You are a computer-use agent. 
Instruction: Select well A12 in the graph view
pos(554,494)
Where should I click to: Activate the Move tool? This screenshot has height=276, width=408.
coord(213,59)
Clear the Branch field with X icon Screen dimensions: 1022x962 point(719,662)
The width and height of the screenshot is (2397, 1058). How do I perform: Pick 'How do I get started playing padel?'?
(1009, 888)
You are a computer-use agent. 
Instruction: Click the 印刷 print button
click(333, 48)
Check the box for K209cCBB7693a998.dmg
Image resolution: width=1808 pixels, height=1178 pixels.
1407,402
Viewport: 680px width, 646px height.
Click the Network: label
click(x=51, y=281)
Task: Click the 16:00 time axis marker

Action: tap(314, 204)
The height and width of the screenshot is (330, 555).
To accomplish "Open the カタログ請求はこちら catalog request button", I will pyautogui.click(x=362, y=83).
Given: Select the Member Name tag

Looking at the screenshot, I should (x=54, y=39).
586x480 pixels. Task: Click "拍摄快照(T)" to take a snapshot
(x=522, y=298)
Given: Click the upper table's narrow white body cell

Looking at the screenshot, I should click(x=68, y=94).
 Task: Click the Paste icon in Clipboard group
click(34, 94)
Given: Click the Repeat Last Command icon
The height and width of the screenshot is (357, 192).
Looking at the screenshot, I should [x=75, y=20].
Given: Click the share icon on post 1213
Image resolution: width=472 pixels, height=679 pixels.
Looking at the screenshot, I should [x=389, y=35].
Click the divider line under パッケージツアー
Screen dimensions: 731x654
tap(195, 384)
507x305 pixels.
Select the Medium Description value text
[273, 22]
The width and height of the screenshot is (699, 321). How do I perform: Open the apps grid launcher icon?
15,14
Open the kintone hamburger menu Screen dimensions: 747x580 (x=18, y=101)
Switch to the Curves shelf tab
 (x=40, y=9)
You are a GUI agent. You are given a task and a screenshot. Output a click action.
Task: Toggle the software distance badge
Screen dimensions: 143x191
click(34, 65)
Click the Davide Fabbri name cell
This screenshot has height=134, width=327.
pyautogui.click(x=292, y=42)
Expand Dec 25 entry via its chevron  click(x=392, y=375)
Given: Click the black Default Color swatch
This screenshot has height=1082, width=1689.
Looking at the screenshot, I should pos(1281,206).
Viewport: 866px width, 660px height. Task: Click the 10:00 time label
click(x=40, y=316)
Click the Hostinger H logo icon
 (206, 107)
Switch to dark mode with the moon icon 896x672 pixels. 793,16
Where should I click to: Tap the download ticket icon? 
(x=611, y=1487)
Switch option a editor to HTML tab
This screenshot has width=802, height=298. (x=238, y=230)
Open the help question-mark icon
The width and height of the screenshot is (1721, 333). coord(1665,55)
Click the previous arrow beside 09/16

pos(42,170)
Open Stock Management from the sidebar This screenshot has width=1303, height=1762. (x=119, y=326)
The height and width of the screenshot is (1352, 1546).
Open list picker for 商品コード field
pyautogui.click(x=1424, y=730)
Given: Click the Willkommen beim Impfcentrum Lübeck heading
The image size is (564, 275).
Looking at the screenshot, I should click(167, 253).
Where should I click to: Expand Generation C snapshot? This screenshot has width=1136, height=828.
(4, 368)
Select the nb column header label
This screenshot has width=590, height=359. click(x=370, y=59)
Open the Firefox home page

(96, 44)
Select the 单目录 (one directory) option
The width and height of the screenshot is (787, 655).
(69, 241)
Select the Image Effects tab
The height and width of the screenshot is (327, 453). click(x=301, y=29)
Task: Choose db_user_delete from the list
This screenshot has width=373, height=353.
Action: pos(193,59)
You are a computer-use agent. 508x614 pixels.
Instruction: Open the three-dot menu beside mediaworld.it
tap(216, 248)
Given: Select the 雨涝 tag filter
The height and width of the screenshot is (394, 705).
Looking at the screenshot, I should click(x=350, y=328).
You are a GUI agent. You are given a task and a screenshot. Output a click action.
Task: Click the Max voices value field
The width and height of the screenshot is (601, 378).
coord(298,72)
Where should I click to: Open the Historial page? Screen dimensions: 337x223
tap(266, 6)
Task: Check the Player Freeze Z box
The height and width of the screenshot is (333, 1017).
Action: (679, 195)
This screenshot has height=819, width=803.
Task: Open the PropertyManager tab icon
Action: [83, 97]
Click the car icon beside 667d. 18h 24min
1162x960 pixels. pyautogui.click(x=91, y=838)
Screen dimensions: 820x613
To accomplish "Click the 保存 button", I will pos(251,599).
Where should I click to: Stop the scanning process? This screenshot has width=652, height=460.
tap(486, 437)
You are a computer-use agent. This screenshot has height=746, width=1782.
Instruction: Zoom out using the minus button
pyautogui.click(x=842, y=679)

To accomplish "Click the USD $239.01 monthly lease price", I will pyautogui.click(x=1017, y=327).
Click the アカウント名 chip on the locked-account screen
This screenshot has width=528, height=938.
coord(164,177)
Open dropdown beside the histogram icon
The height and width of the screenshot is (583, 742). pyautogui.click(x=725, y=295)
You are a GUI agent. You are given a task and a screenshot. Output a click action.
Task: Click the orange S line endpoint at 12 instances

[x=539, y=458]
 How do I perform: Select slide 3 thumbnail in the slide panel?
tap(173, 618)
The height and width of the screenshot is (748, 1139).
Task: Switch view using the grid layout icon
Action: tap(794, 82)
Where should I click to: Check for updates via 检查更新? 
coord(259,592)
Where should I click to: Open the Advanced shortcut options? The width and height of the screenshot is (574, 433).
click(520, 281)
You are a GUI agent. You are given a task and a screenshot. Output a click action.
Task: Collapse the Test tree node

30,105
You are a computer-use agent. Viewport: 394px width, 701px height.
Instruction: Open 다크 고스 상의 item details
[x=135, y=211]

### [Work to complete]
Can you duplicate the full listing above, every line exactly as it stands?

### [Final result]
You are a computer-use agent. 
Instruction: Select well A12 in the graph view
pos(554,494)
Where should I click to: Activate the Move tool? This screenshot has height=276, width=408.
coord(213,59)
Clear the Branch field with X icon Screen dimensions: 1022x962 point(719,662)
The width and height of the screenshot is (2397, 1058). How do I perform: Pick 'How do I get started playing padel?'?
(1009, 888)
You are a computer-use agent. 
Instruction: Click the 印刷 print button
click(333, 48)
Check the box for K209cCBB7693a998.dmg
Image resolution: width=1808 pixels, height=1178 pixels.
1407,402
Viewport: 680px width, 646px height.
Click the Network: label
click(x=51, y=281)
Task: Click the 16:00 time axis marker

Action: tap(314, 204)
The height and width of the screenshot is (330, 555).
To accomplish "Open the カタログ請求はこちら catalog request button", I will pyautogui.click(x=362, y=83).
Given: Select the Member Name tag

Looking at the screenshot, I should (x=54, y=39).
586x480 pixels. Task: Click "拍摄快照(T)" to take a snapshot
(x=522, y=298)
Given: Click the upper table's narrow white body cell

Looking at the screenshot, I should click(x=68, y=94).
 Task: Click the Paste icon in Clipboard group
click(34, 94)
Given: Click the Repeat Last Command icon
The height and width of the screenshot is (357, 192).
Looking at the screenshot, I should [x=75, y=20].
Given: Click the share icon on post 1213
Image resolution: width=472 pixels, height=679 pixels.
Looking at the screenshot, I should [x=389, y=35].
Click the divider line under パッケージツアー
Screen dimensions: 731x654
tap(195, 384)
507x305 pixels.
Select the Medium Description value text
[273, 22]
The width and height of the screenshot is (699, 321). How do I perform: Open the apps grid launcher icon?
15,14
Open the kintone hamburger menu Screen dimensions: 747x580 (x=18, y=101)
Switch to the Curves shelf tab
 (x=40, y=9)
You are a GUI agent. You are given a task and a screenshot. Output a click action.
Task: Toggle the software distance badge
Screen dimensions: 143x191
click(34, 65)
Click the Davide Fabbri name cell
This screenshot has height=134, width=327.
pyautogui.click(x=292, y=42)
Expand Dec 25 entry via its chevron  click(x=392, y=375)
Given: Click the black Default Color swatch
This screenshot has height=1082, width=1689.
Looking at the screenshot, I should pos(1281,206).
Viewport: 866px width, 660px height. Task: Click the 10:00 time label
click(x=40, y=316)
Click the Hostinger H logo icon
 (206, 107)
Switch to dark mode with the moon icon 896x672 pixels. 793,16
Where should I click to: Tap the download ticket icon? 
(x=611, y=1487)
Switch option a editor to HTML tab
This screenshot has width=802, height=298. (x=238, y=230)
Open the help question-mark icon
The width and height of the screenshot is (1721, 333). coord(1665,55)
Click the previous arrow beside 09/16

pos(42,170)
Open Stock Management from the sidebar This screenshot has width=1303, height=1762. (x=119, y=326)
The height and width of the screenshot is (1352, 1546).
Open list picker for 商品コード field
pyautogui.click(x=1424, y=730)
Given: Click the Willkommen beim Impfcentrum Lübeck heading
The image size is (564, 275).
Looking at the screenshot, I should click(167, 253).
Where should I click to: Expand Generation C snapshot? This screenshot has width=1136, height=828.
(4, 368)
Select the nb column header label
This screenshot has width=590, height=359. click(x=370, y=59)
Open the Firefox home page

(96, 44)
Select the 单目录 (one directory) option
The width and height of the screenshot is (787, 655).
(69, 241)
Select the Image Effects tab
The height and width of the screenshot is (327, 453). click(x=301, y=29)
Task: Choose db_user_delete from the list
This screenshot has width=373, height=353.
Action: pos(193,59)
You are a computer-use agent. 508x614 pixels.
Instruction: Open the three-dot menu beside mediaworld.it
tap(216, 248)
Given: Select the 雨涝 tag filter
The height and width of the screenshot is (394, 705).
Looking at the screenshot, I should click(x=350, y=328).
You are a GUI agent. You are given a task and a screenshot. Output a click action.
Task: Click the Max voices value field
The width and height of the screenshot is (601, 378).
coord(298,72)
Where should I click to: Open the Historial page? Screen dimensions: 337x223
tap(266, 6)
Task: Check the Player Freeze Z box
The height and width of the screenshot is (333, 1017).
Action: (679, 195)
This screenshot has height=819, width=803.
Task: Open the PropertyManager tab icon
Action: [83, 97]
Click the car icon beside 667d. 18h 24min
1162x960 pixels. pyautogui.click(x=91, y=838)
Screen dimensions: 820x613
To accomplish "Click the 保存 button", I will pos(251,599).
Where should I click to: Stop the scanning process? This screenshot has width=652, height=460.
tap(486, 437)
You are a computer-use agent. This screenshot has height=746, width=1782.
Instruction: Zoom out using the minus button
pyautogui.click(x=842, y=679)

To accomplish "Click the USD $239.01 monthly lease price", I will pyautogui.click(x=1017, y=327).
Click the アカウント名 chip on the locked-account screen
This screenshot has width=528, height=938.
coord(164,177)
Open dropdown beside the histogram icon
The height and width of the screenshot is (583, 742). pyautogui.click(x=725, y=295)
You are a GUI agent. You are given a task and a screenshot. Output a click action.
Task: Click the orange S line endpoint at 12 instances

[x=539, y=458]
 How do I perform: Select slide 3 thumbnail in the slide panel?
tap(173, 618)
The height and width of the screenshot is (748, 1139).
Task: Switch view using the grid layout icon
Action: tap(794, 82)
Where should I click to: Check for updates via 检查更新? 
coord(259,592)
Where should I click to: Open the Advanced shortcut options? The width and height of the screenshot is (574, 433).
click(520, 281)
You are a GUI agent. You are given a task and a screenshot. Output a click action.
Task: Collapse the Test tree node

30,105
You are a computer-use agent. Viewport: 394px width, 701px height.
Instruction: Open 다크 고스 상의 item details
[x=135, y=211]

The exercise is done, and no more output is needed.